EXCERPT PROVIDED:
Is It Time For 4K TV?
Adoption of the bleeding-edge 4K Ultra-HD TV resolution standard is accelerating. According to industry analysts at IHS, Inc. over 3 million 4K TV sets were sold in April, 2015, alone. That’s two-thirds of the number sold in the last six months of 2014. Consumers are getting 4K fever, it seems. Here's what you need to know...
4K is Coming Faster Than Expected
It seems like only yesterday that HD TV was introduced; actually, High Definition TV sets first went on sale in the U.S. in 1998. Today, “1080p” is a familiar TV standard. It means a picture that contains 1920×1080 or 2,073,600 pixels per frame in a 16:9 aspect ratio.
Now brace yourself for Ultra-High Definition TV, also known as UHD or “4K.” It’s tempting to assume that means “4 million pixels,” but in fact the UHD standard is 3840x2160 or 8,294,400 pixels per frame… four times the pixels of HD TV.
Early this year, I bemoaned the sky-high prices of 4K sets. The good news is that falling prices are the biggest factor in unit sales growth, according to the folks who track the 4K market. Mid-range sets were selling for $3,000 in 2013; today, the same features and more are available from multiple manufacturers for well under $1,000.
The VIZIO M-series set the price standard for entry-level 4K TV in late 2014. Street prices start at $599 for a 43-inch screen; Walmart sells the 55-incher for $659. If you have space for a 70-inch TV, the M70 runs $1,398. (See 4K.com for news and reviews regarding 4K tech.)
Size is not all that matters. The M-series includes a full connectivity package: WiFi, Ethernet, HDMI 2.0, HDCP 2.2 compatibility and full HVEC and VP9 functionality. It doesn't matter if you can't unravel all those acronyms. The upshot is that whatever the source of your 4K content, you’ll be able to access it.
Additionally, like the P-Series before it, the M43-C1 sports full-array backlighting that still remains an expensive “extra” feature for most Samsung, Sony or LG models. It has 28 different lighting zones to give you precise control over illumination of content regardless of ambient lighting. Automatic software updates keep the TV’s internal systems always up to date. (And you'll never, ever have to worry about evil hackers taking over your TV set. Right, Vizio?)
As you move up the price scale, features become a bit more obfuscated. Take nano-crystal color technology, for instance (or its less descriptive but more consumer-friendly name, Quantum Dots). Basically, it enables display of a much wider range of colors and deeper depth of color on an LCD 4K screen. The frustrating thing is, every manufacturer has its own name for this tech. Sony calls it Triluminous. Samsung calls it SUHD, and LG Electronics went with Prime UHD. Television specs are the only thing more inscrutable than telco wireless plans.

SUPPLIED MATERIAL:
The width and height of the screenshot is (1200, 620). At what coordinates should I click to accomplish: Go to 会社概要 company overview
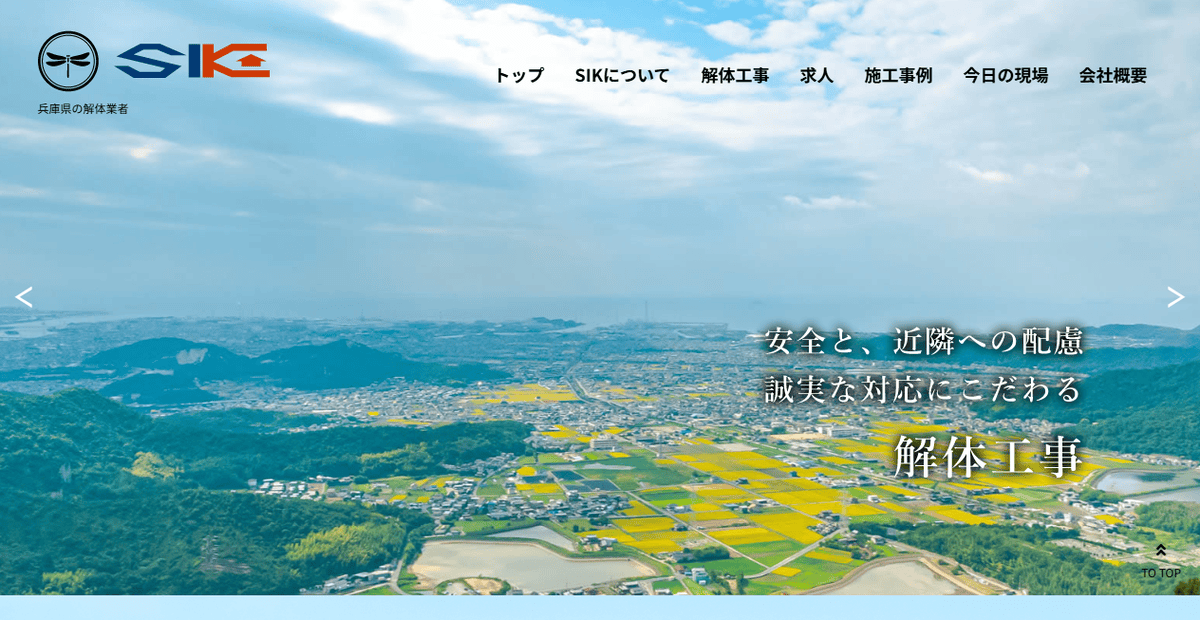[x=1112, y=75]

GIVEN EXERCISE 1:
Answer these questions using the 4K TV article:
(a) According to IHS, how many 4K TV sets were sold in April 2015?
(b) In what year did High Definition TV sets first go on sale in the U.S.?
(c) How many lighting zones does the M43-C1 have?
GIVEN EXERCISE 2:
List every item the 4K TV article names as part of the M-series connectivity package.
GIVEN EXERCISE 3:
Write a continuation of the 4K TV article, starting right after its final sentence.

EXERCISE RESULT 1:
(a) Over 3 million.
(b) 1998.
(c) 28.

EXERCISE RESULT 2:
- WiFi
- Ethernet
- HDMI 2.0
- HDCP 2.2 compatibility
- Full HVEC and VP9 functionality

EXERCISE RESULT 3:
For Your Viewing Pleasure...
Okay, we've covered the under-the-hood stuff. Now what about the action that happens on that beautiful screen? Cable, over-the-air TV broadcasters, and DVD/Blu-Ray producers are not cranking out content in 4K format yet. Stay tuned, as they say.
Currently, 4K content is available only via the Internet. Because 4K content is four times bigger (in terms of bytes) than standard HD, the whole video delivery industry is scrambling to adapt.
Netflix currently offers a limited selection of 4K content, including TV shows such as “House of Cards” and movies on the order of “Smurfs 2.” However, Netflix can stream 4K only to TVs made by Sony, LG, or Samsung, and you must be a tier-four family subscriber to get 4K programming.
Amazon Instant Video is also offering streaming 4K content. You'll need a compatible 4K Samsung, LG, Sony or Vizio set to join the fun.
YouTube is streaming 4K for free (with Google ads, of course), and users are uploading 4K content. The catch here is that Google developed its own, royalty-free code called VP9; make sure your 4K TV supports it if you want to watch 4K YouTube videos.
Are You Ready for 4K?
Keep in mind that you'll need a high-speed Internet connection to stream 4K shows or movies. If your incoming speed is less than 15Mb/sec, you might experience hiccups or lower resolution. (Netflix recommends a 25Mb/sec connection for glitch-free 4K viewing.)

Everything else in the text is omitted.